Tenneco Inc. (TEN - Analyst Report) reported third quarter 2012 adjusted earnings per share of 85 cents, comfortably ahead of the Zacks Consensus Estimate of 75 cents and up 26.9% from 67 cents a year ago. In absolute terms, profits escalated 23.8% to $52.0 million from $42.0 million in the year-ago quarter.
Meanwhile, reported earnings were $125.0 million or $2.05 per share compared with $30.0 million or 49 cents in the third quarter of 2011.
The company’s revenues for the quarter increased marginally to $1.78 billion from $1.77 billion in the year-ago quarter. However, it was lower than the Zacks Consensus Estimate of $1.83 billion.
The year-over-year increase in revenues was attributable to a rise in production of light vehicles in North America and China and higher commercial vehicle revenues. Excluding substrate sales and currency impact, revenues increased 6% to $1.46 billion. Revenues from original equipment (OE) commercial and specialty vehicles (representing 10% of the total revenue) escalated 8% year over year to $184.0 million.
Adjusted EBIT (earnings before interest, taxes and non-controlling interests) improved 14% to $113.0 million from $99.0 million in the year-ago quarter. The year-over-year improvement was driven by higher light vehicle production in North America and China, increase in commercial vehicle revenues and effective operational cost control measures.
Revenues from North American OE rose 7% to $697.0 million, based on higher revenues from both Emission Control and Ride Control businesses. Aftermarket revenues grew marginally by 1% to $194.0 million.
Adjusted EBIT augmented 57% to $72.0 million from $46.0 million a year ago. The rise in EBIT was driven by a strong operational performance of North America OE ride control business, higher light vehicle volumes from the OE businesses, and increased commercial vehicle revenues.
Revenues from European OE went down 7% to $440.0 million. The decrease in revenues was due to a 20% fall in revenues from the Ride Control business and a 2% dip in revenues from the Emission Control business. European aftermarket revenues fell 13% to $79.0 million, due to a 19% decrease in revenues from Emission Control business. Adjusted EBIT plunged 45.9% to $20.0 million from $37.0 million a year ago.
Revenues from South America and India slid 14% to $140.0 million. Adjusted EBIT from Europe, South America and India decreased 45.9% to $20.0 million from $37.0 million a year ago.
Revenues from Asia Pacific (Asia and Australia) increased 12% to $228.0 million, driven by a 17% increase in revenues from Asia. Adjusted EBIT from Asia Pacific surged 31% to $21.0 million from $16.0 million a year ago. The growth in EBIT was due to higher sales volume of light vehicles in China and restructuring and operating benefits in Australia.
Tenneco had cash and cash equivalents of $207.0 million as of September 30, 2012, down from $214.0 million as of December 31, 2011. Net debt remained almost flat at $1.14 billion as of September 30, 2012 compared with the same as of December 31, 2011.
For the first nine months of 2012, the company had cash flow from operating activities of $119.0 million, up from $44.0 million in the year-ago period.
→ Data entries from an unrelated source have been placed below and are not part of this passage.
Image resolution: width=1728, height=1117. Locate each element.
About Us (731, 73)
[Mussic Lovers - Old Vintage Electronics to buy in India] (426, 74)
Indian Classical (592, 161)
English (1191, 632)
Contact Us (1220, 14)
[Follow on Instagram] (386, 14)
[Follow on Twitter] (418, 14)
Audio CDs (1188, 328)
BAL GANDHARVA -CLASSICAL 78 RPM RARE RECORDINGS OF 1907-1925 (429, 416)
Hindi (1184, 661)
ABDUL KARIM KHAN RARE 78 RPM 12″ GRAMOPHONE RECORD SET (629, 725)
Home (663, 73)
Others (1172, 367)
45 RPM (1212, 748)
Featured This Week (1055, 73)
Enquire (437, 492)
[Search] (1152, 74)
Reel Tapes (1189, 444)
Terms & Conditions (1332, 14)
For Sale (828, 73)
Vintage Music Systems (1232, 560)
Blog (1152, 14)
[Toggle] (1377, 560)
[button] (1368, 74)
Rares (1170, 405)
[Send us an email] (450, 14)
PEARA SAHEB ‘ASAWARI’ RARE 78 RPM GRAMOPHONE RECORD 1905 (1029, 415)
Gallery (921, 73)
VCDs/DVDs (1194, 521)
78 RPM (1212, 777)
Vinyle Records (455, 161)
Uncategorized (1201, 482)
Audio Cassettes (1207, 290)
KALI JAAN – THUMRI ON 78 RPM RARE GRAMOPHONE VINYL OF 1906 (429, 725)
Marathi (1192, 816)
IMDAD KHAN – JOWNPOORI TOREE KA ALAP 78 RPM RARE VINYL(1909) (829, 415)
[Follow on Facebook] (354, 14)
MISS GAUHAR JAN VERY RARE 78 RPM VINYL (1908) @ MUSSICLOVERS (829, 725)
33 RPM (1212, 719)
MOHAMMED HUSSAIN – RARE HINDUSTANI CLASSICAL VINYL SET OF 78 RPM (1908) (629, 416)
Capital expenditures for the period increased to $195.0 million from $145.0 million a year ago. The increase in capital expenditures was due to new commercial vehicle programs and increase in customer base.
Tenneco anticipates revenue growth from North America and China, owing to the strong industry production. In Europe, the company aims to reduce costs to counter the economic challenges in the continent. According to IHS Inc. , light vehicle production is expected to increase in most of the company’s markets except Europe. As a result, the company expects 25% increase in revenues for the full year 2012.
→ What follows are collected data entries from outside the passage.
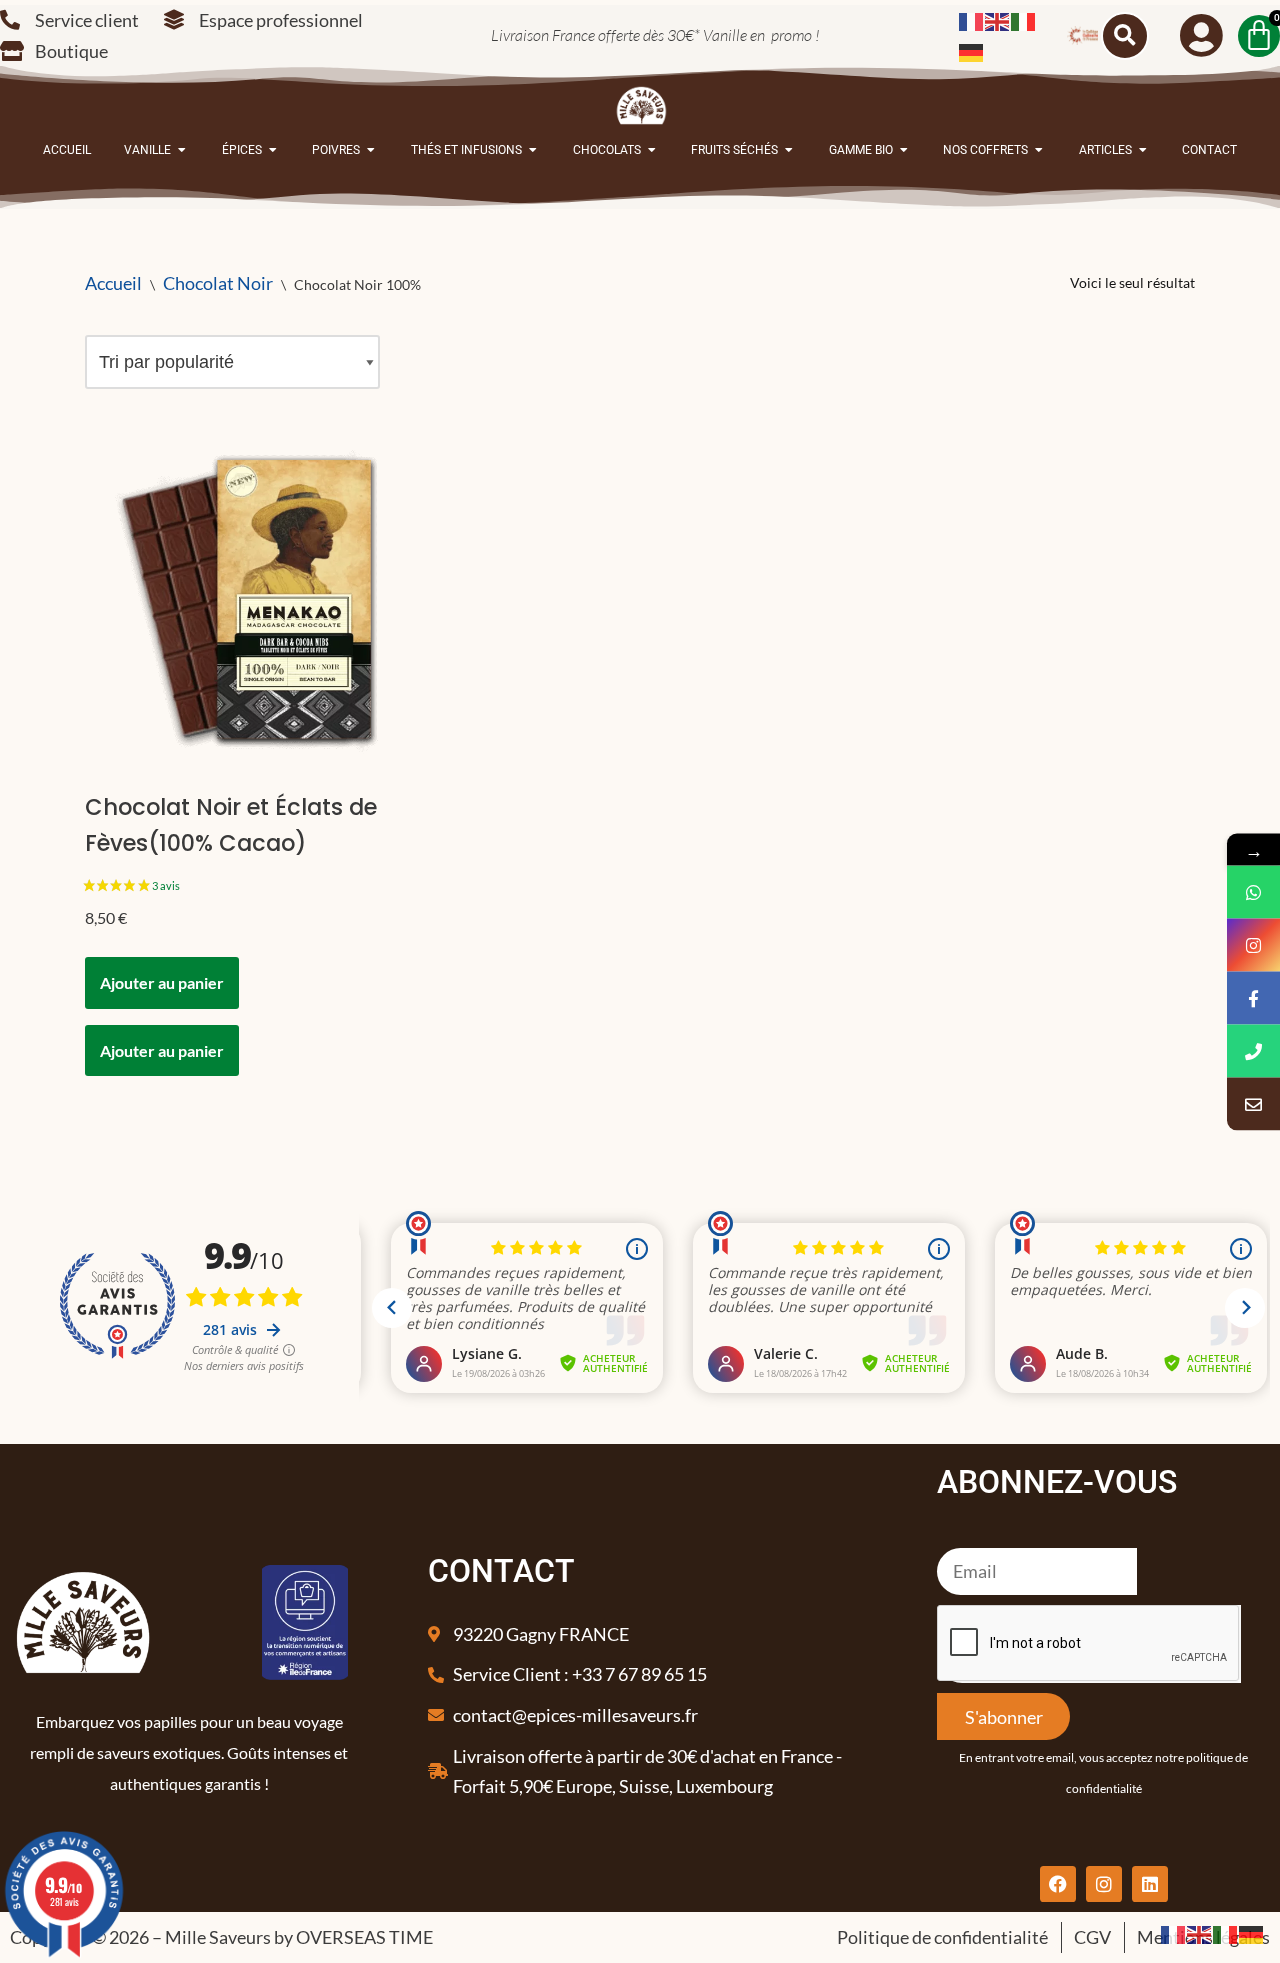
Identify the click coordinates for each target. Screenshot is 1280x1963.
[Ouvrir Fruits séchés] (789, 150)
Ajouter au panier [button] (162, 982)
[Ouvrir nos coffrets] (1039, 150)
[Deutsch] (972, 51)
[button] (1125, 36)
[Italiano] (1024, 20)
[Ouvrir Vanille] (182, 150)
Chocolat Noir (218, 283)
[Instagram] (1104, 1884)
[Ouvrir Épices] (273, 150)
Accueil (113, 283)
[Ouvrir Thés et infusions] (533, 150)
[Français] (972, 20)
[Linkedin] (1150, 1884)
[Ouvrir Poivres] (371, 150)
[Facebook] (1058, 1884)
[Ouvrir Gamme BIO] (904, 150)
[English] (998, 20)
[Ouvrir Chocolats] (652, 150)
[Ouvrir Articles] (1143, 150)
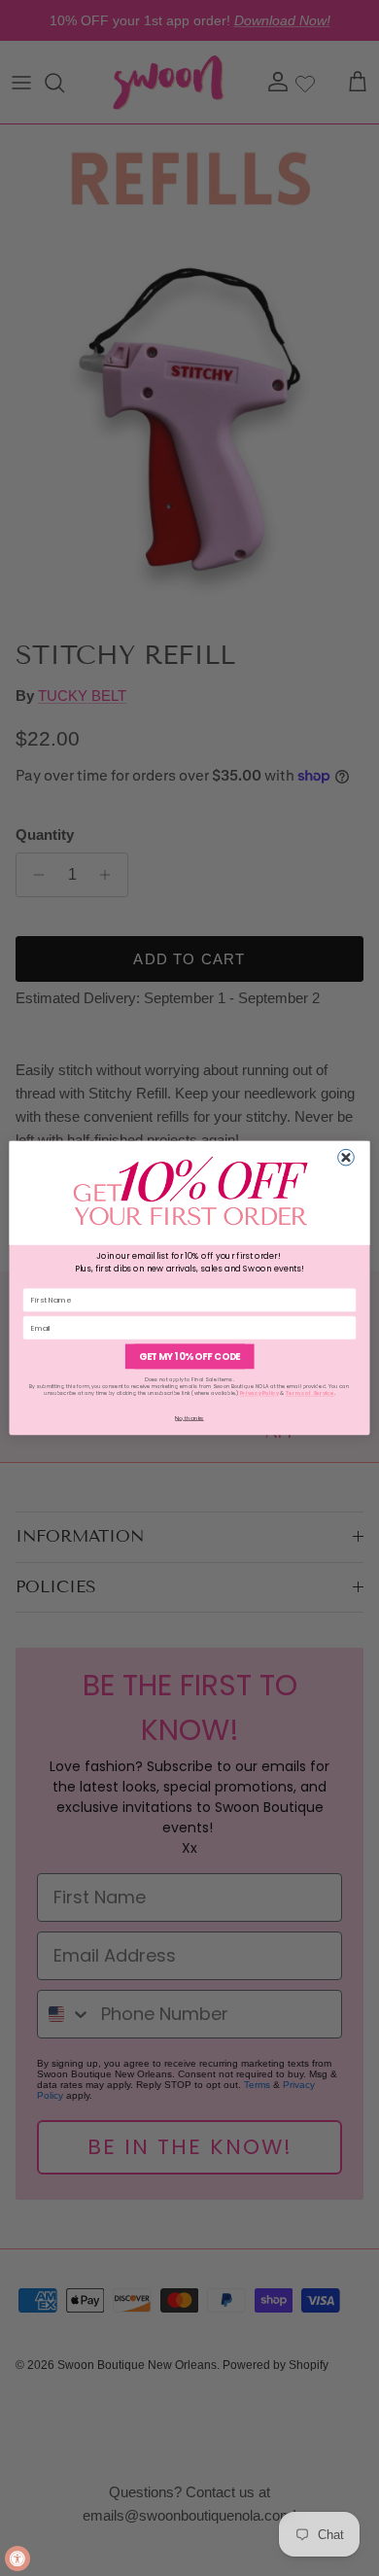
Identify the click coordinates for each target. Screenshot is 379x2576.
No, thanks (189, 1417)
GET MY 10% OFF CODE (189, 1356)
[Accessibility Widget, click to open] (17, 2558)
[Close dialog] (346, 1157)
Tenneco, based in Lake Forest, Illinois, is a leading manufacturer and supplier of emission control, ride control systems, and systems for the automotive original equipment manufacturers (OEMs) and the aftermarket.
The company competes with Meritor Inc. (MTOR - Analyst Report) and maintains a Zacks #4 Rank, which translates into a short-term (1 to 3 months) Sell rating. Currently, we have a long-term Neutral recommendation on the stock.